Setelah itu? Canggung. Keduanya belum terbiasa di kondisi seperti ini. Notabenenya, Jeongwoo dan Haruto baru kenal dan kini sudah menjadi pasangan.
"Itu, lo mau mampir dulu enggak?" Tanya Haruto melepas keheningan dalam mobil tersebut.
"Gue mau ke---mcd boleh? Gue belum sempat makan."
"Oke, jawaban yang bagus." Tanpa membuang waktu lagi, Haruto pun langsung membelokan arah mobil menuju restoran cepat saji yang dimaksud oleh Jeongwoo. Ia memilih untuk drive thru saja.
"Paket panasnya dua, dan---lo mau apa lagi, Woo?"
"Mcflury oreo, ya." Haruto menganggukkan kepala pelan kala mendengar jawaban dari Jeongwoo.
"Mcflury oreo Mbak satu."
Setelah usai melakukan pesanan, mobil pun kembali melaju untuk mengambil pesanan. Tak butuh waktu lama, kini segala pesanan sudah berada di tangan pemuda Watanabe itu.

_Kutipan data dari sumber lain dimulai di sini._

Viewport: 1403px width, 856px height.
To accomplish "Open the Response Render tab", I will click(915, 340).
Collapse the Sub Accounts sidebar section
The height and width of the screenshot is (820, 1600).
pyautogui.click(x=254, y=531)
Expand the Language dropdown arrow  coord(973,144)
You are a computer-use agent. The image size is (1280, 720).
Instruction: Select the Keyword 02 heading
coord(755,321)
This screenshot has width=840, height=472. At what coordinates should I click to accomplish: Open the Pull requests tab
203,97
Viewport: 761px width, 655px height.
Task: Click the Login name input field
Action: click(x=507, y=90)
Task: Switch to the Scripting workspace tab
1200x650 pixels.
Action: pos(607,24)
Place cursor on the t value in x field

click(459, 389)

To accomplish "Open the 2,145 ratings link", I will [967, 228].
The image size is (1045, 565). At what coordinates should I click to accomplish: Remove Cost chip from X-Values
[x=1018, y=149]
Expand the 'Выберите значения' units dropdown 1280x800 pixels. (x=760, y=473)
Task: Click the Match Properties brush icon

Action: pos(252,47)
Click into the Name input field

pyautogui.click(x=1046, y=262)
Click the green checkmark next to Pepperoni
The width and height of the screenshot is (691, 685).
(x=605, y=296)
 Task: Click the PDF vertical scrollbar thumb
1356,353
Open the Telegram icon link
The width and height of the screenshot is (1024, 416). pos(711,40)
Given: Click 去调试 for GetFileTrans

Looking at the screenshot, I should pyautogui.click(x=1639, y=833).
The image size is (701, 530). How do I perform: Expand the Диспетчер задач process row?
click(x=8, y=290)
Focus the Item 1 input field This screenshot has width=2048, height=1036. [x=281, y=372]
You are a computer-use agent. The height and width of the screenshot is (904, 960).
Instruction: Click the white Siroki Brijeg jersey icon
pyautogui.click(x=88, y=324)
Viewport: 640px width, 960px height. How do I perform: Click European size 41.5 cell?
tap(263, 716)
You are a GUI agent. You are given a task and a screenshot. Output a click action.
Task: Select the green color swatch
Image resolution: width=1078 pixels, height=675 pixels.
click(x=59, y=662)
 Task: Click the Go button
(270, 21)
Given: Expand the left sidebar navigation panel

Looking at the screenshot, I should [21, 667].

"Ini eskrimnya langsung makan aja, kalau nasinya bisa nanti di apart."
Celetuk Haruto sembari memberikan mangkuk eskrim ke Jeongwoo, dengan cepat Jeongwoo pun menerimanya.
Mobil kembali melaju, keduanya saling diam dengan urusan masing-masing. Jeongwoo yang sibuk menikmati eskrim dan Haruto yang sibuk mengendarai mobil.
Sialnya. Kini jalanan ibukota harus terkena macet. Tidak heran, tetapi Haruto malas betul menghadapi hal seperti ini.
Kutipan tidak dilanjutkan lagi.